With little fanfare, the National Highway Traffic Safety Administration (NHTSA) produced a new DWI Detection and Standardized Field Sobriety Testing Manual. Within the pages of the manual are subtle changes that affect the manner in which law enforcement officers conduct DWI/DUI enforcement. Modifications were made to the Horizontal Gaze Nystagmus (HGN), Nine Step Walk and Turn, and the One Leg Stand batteries. Even though this was done in 2006, many departments are still not up to speed on the changes.

The modifications involve a significant change on the HGN, subtle verbiage changes on the Walk and Turn during the instructional stage, and a scoring change for the One Leg Stand and the Walk and Turn. The benefits for knowing these changes for a law enforcer are simple—accurate test interpretations and defendable testimony in court. There is no greater sinking feeling than sitting in the witness stand, being questioned by a defense attorney, answering, and then being shown where your answer does not match that in the NHTSA manual.

The information that follows will begin to equip the law enforcer for the daily tasks associated with DWI/DUI enforcement. It is not designed to be all inclusive. Officers should seek training from a qualified SFST instructor who has also been updated according to the 2006 manual.

Horizontal Gaze Nystagmus



The Horizontal Gaze Nystagmus is probably the most challenged part of the SFST battery. Nystagmus is the involuntary jerking of the eyes and may be observed in non-inebriated individuals, although rare. When interviewing a subject believed to be under the influence of alcohol and/or other drugs, the law enforcer will be evaluating three types of Nystagmus: horizontal, vertical, and resting.

The first change comes about with a slight alteration of wording from the 2002 manual to the 2006 manual. Under resting Nystagmus, the wording was changed to show that resting Nystagmus can occur from high doses of a “dissociative anesthetic drug such as PCP.”

Beginning the HGN evaluative stage, the officer is now trained to observe the subject’s eyes while looking for pupil size being equal, resting Nystagmus, and then the ability of the eyes to track together (equal tracking.) Previously, officers were told to look for resting Nystagmus first followed by equal tracking and then pupil size. The new order appears to be more logical.

By far, the biggest change is the addition of a “distinct and sustained Nystagmus at maximum deviation.” Previous editions trained to observe a distinct Nystagmus at maximum deviation without including the sustained aspect. Now, emphasis is placed on the sustained observation.

Along with this word change, it is now more important for officers to hold the stimulus at maximum deviation (so that there is no white in the far corner of the eye being observed) for a minimum of four seconds. Remember, that is a minimum of four seconds and not a maximum of four. Holding the stimulus at maximum for 5, 6, or even 7 seconds is within the scope of the test.

Two other points of interest arise from the HGN. First is the position of the stimulus as it orients to 45 degrees. Training has taught that a stimulus held 12 to 15 inches from the subject’s nose will reach a 45-degree angle at the subject’s shoulders. A more accurate method of determining the 45-degree onset observation is to remember 12 inches out, 12 inches over. This will yield a 45-degree angle from the stimulus to the subject’s nose. The rule comes from simple geometry of the isosceles right triangle.

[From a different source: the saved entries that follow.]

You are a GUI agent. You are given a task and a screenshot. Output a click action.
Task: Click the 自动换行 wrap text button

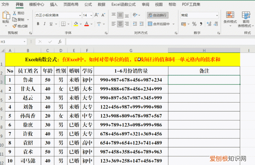point(157,15)
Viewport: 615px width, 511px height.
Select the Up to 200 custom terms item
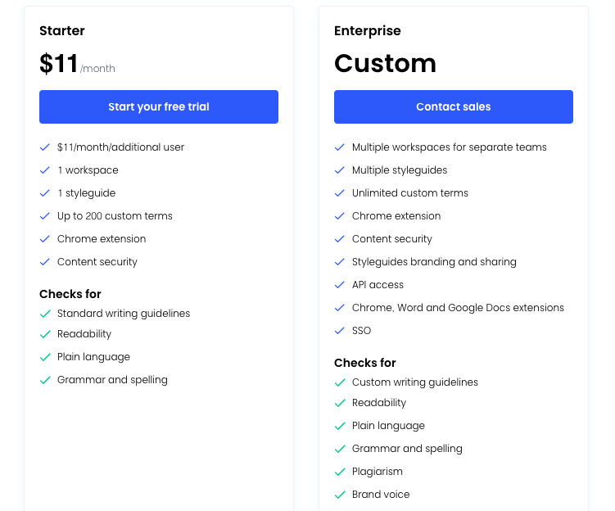[x=115, y=216]
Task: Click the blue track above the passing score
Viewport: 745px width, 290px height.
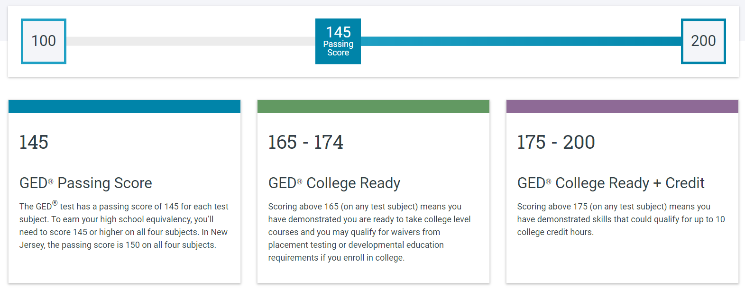Action: click(x=521, y=41)
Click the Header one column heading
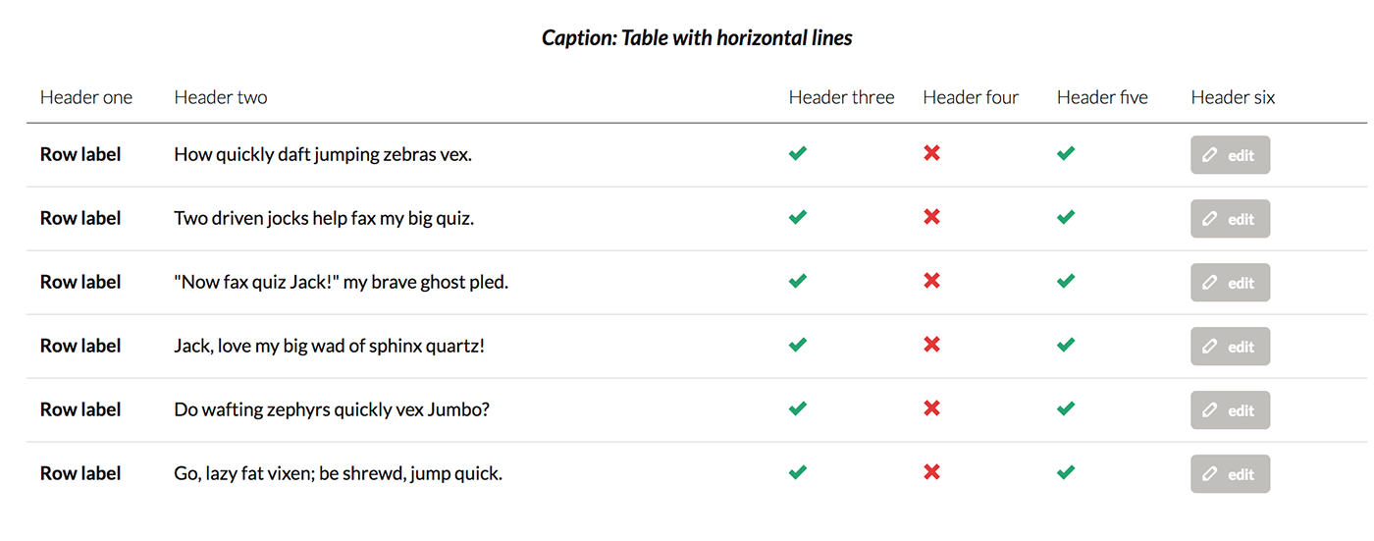The height and width of the screenshot is (541, 1374). (86, 97)
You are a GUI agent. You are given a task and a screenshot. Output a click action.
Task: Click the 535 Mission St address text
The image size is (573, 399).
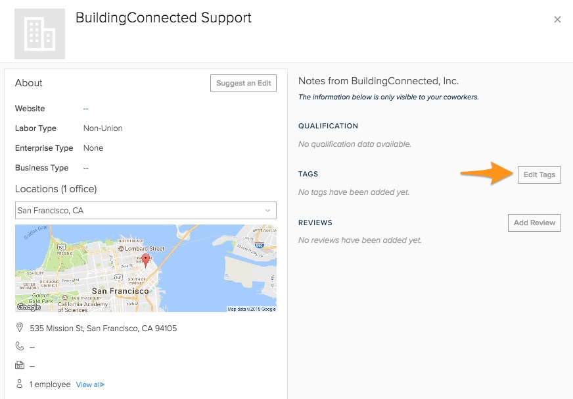point(103,328)
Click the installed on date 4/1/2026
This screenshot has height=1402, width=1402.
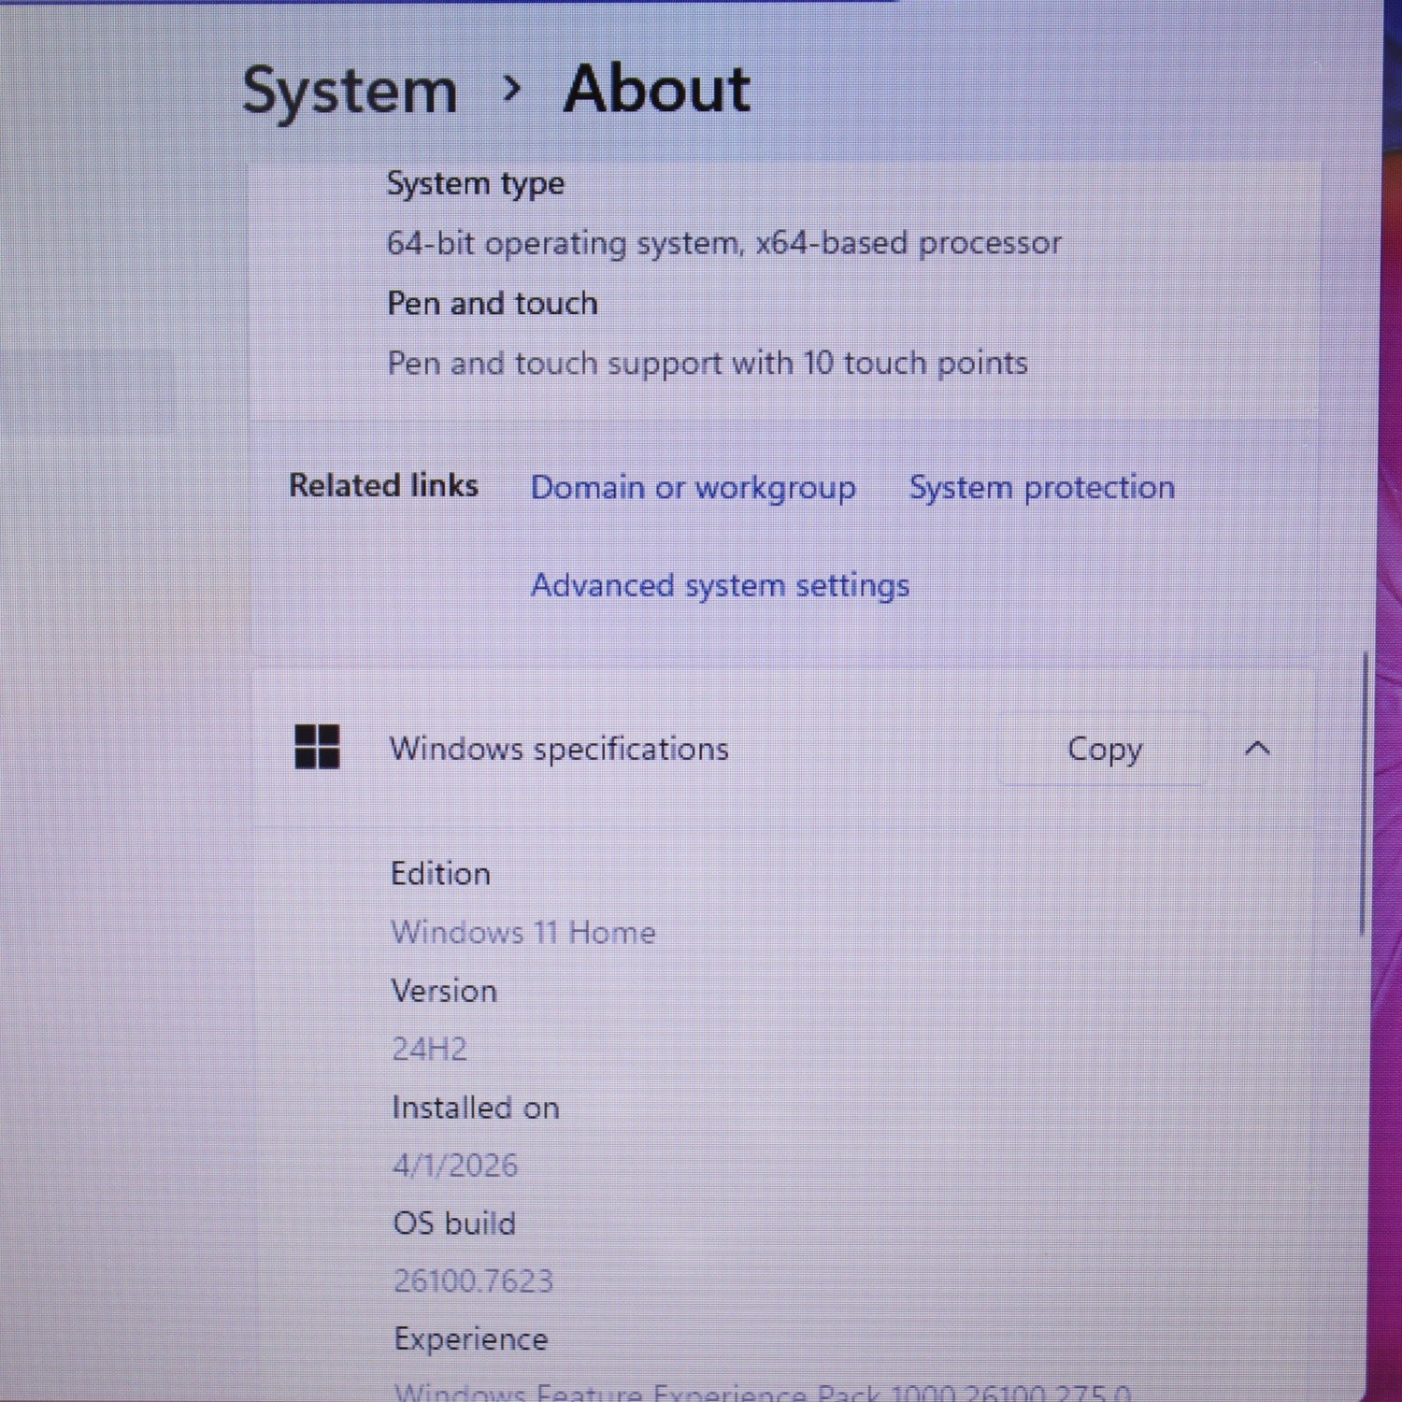tap(455, 1166)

The second point of interest within the HGN test concerns the time it takes to complete the battery. The stimulus is moved from center to the officer’s right, back to center, and to the officer’s left. The total time for this passage is generally 4 seconds. With the proper pauses of the stimulus at maximum deviation and the correct speed for the 45-degree observation, it should take an officer more than 96 seconds to complete. That is at least 1 minute and 36 seconds. How many times have officers completed the HGN test in under a minute? It is just not possible to accurately test a subject in that amount of time.

The Nine Step Walk and Turn, the most complicated test to interpret with the most clues, had the least amount of changes. One change noticed was in the verbiage to the subject during the instructional stage. The 2006 manual now instructs the officer to explain after the subject has taken the heel-to-toe position, “maintain this position until I have completed the instructions.”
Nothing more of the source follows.